Thermally immature, extremely sulfur-rich kerogens from the Orbagnoux deposit have been extensively studied over the last few years for their chemical structure, source organisms and depositional conditions. However, important uncertainties remain concerning sulfur speciation in these kerogens and changes in sulfur functionality that occur upon thermal stress. In the present study sulfur speciation for isolated kerogens from the five facies recognized in the deposit was established via K- and L-edge X-ray Absorption Near Edge Structure (XANES) spectroscopy. A representative sample of the most organic-rich facies of the deposit, the dark parallel laminae, was examined by “direct” pyrolysis at 400 °C and the results compared with those previously derived from “indirect” pyrolysis (carried out under the same conditions but from kerogen pre-heated at 300 °C). XANES examination was performed on the unheated kerogen, the pre-heated kerogen, the insoluble pyrolysis residues and the effluents obtained via these two pyrolyses. Sulphur distribution was also determined via elemental analyses and measurements of evolved H 2S. Identification of the pyrolysis products of the “direct” experiment was performed by gas chromatographic/mass spectrometric analyses, before and after desulfurization, of the crude pyrolysate and of separated fractions and sub-fractions. Substantial quantitative and qualitative differences are thus noted between the “direct” and “indirect” pyrolyses at 400 °C, as a result of the cleavage and aromatization of some sulfide bridges occurring upon pre-heating at 300 °C. Thus, the “indirect” pyrolysis appears somewhat less efficient for the thermal cracking of the macromolecular structure of the kerogen.

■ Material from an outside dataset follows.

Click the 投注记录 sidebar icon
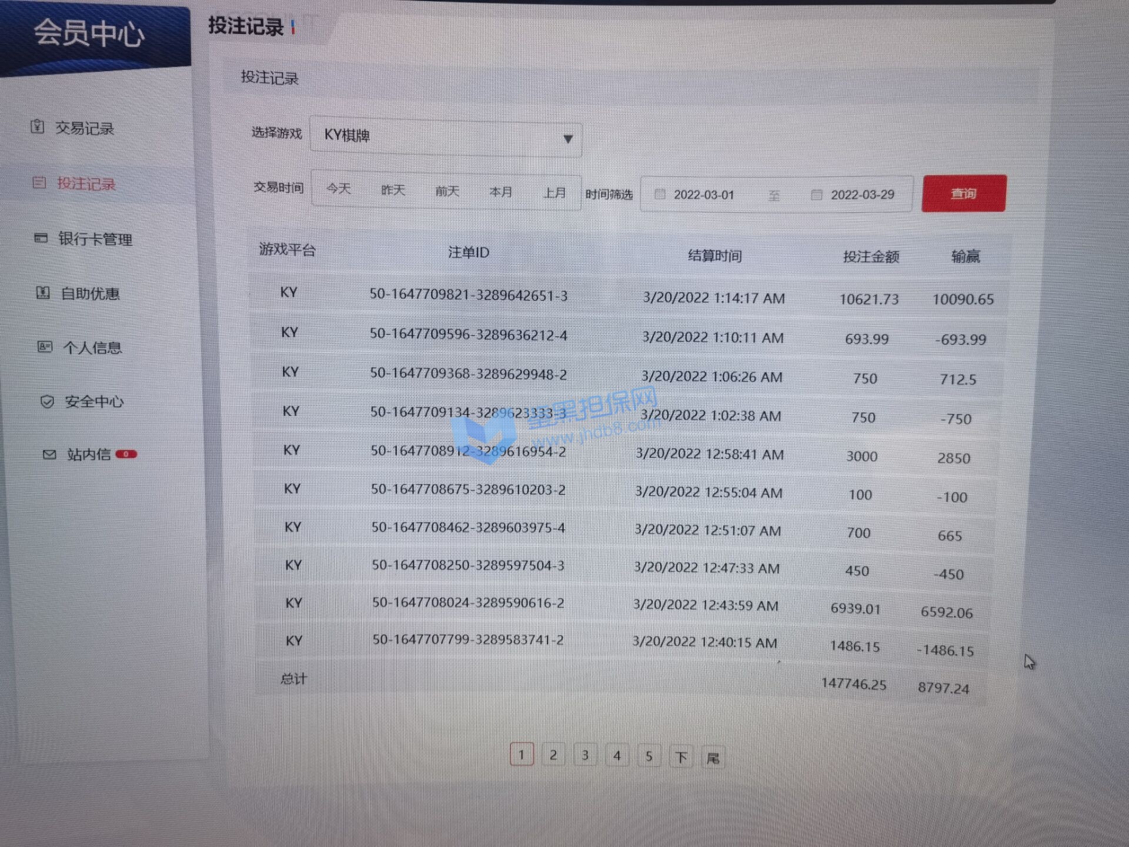1129x847 pixels. point(39,182)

Nevertheless, it provides more detailed information on the intermolecularly sulfur-linked carbon skeletons that build up the bulk of this structure owing to (i) the release of OSC with higher carbon numbers and (ii) the much easier desulfurization of the molecular aggregates probably due to a lower degree of cross-linking. XANES spectroscopy showed that (i) thiophenes are the main sulfur species in the unheated kerogens and (ii) substantial aromatization of the non-thiophenic sulfur forms occurs upon the thermal treatments.